- Data to use:
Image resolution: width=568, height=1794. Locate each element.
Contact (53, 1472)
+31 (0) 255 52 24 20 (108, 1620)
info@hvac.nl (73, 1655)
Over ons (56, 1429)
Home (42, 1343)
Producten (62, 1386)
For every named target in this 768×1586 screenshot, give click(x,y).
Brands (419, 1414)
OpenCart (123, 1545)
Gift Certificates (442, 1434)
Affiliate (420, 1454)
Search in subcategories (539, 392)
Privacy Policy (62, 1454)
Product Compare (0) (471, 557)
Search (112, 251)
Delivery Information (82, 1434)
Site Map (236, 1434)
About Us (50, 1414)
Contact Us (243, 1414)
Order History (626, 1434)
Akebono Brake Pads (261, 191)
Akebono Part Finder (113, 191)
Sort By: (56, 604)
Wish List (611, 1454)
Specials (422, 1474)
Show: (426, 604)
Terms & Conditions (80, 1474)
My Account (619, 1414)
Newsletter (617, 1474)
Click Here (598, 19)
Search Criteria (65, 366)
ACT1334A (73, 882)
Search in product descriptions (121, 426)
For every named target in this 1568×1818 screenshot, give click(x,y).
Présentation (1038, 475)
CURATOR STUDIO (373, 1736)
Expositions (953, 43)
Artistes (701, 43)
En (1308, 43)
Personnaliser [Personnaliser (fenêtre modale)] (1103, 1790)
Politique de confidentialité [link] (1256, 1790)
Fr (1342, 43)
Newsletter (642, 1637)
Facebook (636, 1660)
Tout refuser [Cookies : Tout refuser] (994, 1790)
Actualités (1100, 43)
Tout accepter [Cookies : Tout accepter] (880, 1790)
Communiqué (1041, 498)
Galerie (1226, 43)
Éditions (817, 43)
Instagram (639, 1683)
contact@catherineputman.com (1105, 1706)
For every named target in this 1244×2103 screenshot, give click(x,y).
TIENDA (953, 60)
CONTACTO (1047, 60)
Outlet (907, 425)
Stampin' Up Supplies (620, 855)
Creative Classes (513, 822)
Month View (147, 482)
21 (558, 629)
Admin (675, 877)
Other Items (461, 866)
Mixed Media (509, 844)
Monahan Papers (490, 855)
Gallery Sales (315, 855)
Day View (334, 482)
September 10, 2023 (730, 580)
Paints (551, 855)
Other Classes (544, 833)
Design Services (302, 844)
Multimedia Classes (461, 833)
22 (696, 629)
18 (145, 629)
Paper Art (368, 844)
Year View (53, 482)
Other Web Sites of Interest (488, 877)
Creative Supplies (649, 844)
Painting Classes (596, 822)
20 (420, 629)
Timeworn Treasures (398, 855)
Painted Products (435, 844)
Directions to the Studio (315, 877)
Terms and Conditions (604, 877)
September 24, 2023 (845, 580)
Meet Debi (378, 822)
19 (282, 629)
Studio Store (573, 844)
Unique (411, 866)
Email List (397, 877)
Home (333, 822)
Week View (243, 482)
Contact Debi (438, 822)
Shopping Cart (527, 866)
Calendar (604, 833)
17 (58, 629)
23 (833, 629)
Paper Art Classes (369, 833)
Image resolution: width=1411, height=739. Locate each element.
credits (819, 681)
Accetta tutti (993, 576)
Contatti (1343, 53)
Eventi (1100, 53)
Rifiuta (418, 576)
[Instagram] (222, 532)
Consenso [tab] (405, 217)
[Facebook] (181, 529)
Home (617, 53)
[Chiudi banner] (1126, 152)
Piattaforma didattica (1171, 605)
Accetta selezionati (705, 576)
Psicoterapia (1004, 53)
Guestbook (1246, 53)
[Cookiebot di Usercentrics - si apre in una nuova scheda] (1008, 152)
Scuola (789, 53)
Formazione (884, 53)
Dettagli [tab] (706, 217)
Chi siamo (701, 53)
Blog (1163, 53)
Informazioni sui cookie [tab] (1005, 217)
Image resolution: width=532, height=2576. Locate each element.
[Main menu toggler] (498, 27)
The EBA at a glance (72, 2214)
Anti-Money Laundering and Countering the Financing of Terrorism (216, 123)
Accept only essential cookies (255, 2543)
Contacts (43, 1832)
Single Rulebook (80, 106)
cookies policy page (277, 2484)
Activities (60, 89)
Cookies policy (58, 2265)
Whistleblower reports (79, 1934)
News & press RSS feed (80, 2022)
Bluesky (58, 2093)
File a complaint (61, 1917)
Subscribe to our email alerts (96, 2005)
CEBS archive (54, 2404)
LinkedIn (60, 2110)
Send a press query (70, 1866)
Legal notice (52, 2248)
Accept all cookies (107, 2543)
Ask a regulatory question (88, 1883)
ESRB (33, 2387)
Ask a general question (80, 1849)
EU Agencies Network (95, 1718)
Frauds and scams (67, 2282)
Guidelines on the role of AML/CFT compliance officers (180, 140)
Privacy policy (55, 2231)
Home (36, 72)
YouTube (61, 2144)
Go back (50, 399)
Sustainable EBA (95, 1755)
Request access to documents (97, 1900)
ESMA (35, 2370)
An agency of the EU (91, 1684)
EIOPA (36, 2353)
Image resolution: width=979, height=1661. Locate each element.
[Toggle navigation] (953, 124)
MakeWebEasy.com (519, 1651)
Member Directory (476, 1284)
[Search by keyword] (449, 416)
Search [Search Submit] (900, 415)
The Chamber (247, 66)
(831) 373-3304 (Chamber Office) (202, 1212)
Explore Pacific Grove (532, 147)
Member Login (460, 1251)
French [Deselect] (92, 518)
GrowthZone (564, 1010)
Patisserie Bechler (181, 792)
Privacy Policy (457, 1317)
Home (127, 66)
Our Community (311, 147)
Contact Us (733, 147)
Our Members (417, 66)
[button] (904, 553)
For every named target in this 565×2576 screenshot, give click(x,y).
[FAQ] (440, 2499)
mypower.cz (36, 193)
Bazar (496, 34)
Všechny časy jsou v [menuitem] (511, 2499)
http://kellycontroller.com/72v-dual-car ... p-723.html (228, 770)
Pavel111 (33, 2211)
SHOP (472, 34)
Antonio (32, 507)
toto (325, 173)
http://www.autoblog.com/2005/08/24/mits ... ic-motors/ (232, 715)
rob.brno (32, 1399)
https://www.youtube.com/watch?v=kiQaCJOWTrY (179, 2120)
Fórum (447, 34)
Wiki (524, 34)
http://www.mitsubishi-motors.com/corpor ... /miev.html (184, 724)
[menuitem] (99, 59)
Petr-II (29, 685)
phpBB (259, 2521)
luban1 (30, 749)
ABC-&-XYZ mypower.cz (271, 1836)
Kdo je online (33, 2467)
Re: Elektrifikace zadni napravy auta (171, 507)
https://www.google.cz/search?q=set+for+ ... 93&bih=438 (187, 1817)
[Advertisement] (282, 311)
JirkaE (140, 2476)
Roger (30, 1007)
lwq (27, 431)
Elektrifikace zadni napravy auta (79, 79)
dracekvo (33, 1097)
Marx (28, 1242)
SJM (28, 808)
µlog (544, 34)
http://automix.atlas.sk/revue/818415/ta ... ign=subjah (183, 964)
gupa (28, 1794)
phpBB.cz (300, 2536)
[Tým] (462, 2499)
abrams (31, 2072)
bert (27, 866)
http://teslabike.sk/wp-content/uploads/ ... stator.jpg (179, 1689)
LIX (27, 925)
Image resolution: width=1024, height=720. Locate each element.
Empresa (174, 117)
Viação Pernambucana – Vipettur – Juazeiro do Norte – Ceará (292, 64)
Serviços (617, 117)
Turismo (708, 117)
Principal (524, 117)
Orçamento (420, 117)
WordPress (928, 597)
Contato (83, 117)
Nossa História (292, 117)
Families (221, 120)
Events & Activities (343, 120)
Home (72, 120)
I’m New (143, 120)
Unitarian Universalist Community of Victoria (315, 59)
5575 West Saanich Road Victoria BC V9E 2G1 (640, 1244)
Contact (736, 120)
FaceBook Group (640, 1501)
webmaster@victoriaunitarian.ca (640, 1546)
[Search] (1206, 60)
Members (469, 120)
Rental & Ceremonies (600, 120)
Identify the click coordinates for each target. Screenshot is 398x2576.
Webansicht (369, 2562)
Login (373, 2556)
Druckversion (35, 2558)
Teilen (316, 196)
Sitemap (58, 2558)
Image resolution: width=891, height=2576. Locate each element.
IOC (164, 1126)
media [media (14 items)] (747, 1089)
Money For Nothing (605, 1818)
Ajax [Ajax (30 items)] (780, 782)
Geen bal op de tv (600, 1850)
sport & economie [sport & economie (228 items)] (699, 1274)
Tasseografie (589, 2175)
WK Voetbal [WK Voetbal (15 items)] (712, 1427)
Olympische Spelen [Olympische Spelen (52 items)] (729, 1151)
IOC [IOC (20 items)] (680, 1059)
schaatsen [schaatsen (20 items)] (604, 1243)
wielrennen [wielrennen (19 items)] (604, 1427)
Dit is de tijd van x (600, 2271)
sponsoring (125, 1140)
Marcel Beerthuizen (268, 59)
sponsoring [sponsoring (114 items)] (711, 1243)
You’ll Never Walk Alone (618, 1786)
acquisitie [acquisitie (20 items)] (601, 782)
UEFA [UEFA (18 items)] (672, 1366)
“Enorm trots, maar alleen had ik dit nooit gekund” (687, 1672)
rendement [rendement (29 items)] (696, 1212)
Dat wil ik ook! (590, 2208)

- Stated problem: Recast the records from their first line through the line containing "Stampin' Up Supplies (620, 855)", both included, as a numbered list with blank lines omitted.

- Problem solution:
1. Image resolution: width=568, height=1794. Locate each element.
2. Contact (53, 1472)
3. +31 (0) 255 52 24 20 (108, 1620)
4. info@hvac.nl (73, 1655)
5. Over ons (56, 1429)
6. Home (42, 1343)
7. Producten (62, 1386)
8. For every named target in this 768×1586 screenshot, give click(x,y).
9. Brands (419, 1414)
10. OpenCart (123, 1545)
11. Gift Certificates (442, 1434)
12. Affiliate (420, 1454)
13. Search in subcategories (539, 392)
14. Privacy Policy (62, 1454)
15. Product Compare (0) (471, 557)
16. Search (112, 251)
17. Delivery Information (82, 1434)
18. Site Map (236, 1434)
19. About Us (50, 1414)
20. Contact Us (243, 1414)
21. Order History (626, 1434)
22. Akebono Brake Pads (261, 191)
23. Akebono Part Finder (113, 191)
24. Sort By: (56, 604)
25. Wish List (611, 1454)
26. Specials (422, 1474)
27. Show: (426, 604)
28. Terms & Conditions (80, 1474)
29. My Account (619, 1414)
30. Newsletter (617, 1474)
31. Click Here (598, 19)
32. Search Criteria (65, 366)
33. ACT1334A (73, 882)
34. Search in product descriptions (121, 426)
35. For every named target in this 1568×1818 screenshot, give click(x,y).
36. Présentation (1038, 475)
37. CURATOR STUDIO (373, 1736)
38. Expositions (953, 43)
39. Artistes (701, 43)
40. En (1308, 43)
41. Personnaliser [Personnaliser (fenêtre modale)] (1103, 1790)
42. Politique de confidentialité [link] (1256, 1790)
43. Fr (1342, 43)
44. Newsletter (642, 1637)
45. Facebook (636, 1660)
46. Tout refuser [Cookies : Tout refuser] (994, 1790)
47. Actualités (1100, 43)
48. Tout accepter [Cookies : Tout accepter] (880, 1790)
49. Communiqué (1041, 498)
50. Galerie (1226, 43)
51. Éditions (817, 43)
52. Instagram (639, 1683)
53. contact@catherineputman.com (1105, 1706)
54. For every named target in this 1244×2103 screenshot, give click(x,y).
55. TIENDA (953, 60)
56. CONTACTO (1047, 60)
57. Outlet (907, 425)
58. Stampin' Up Supplies (620, 855)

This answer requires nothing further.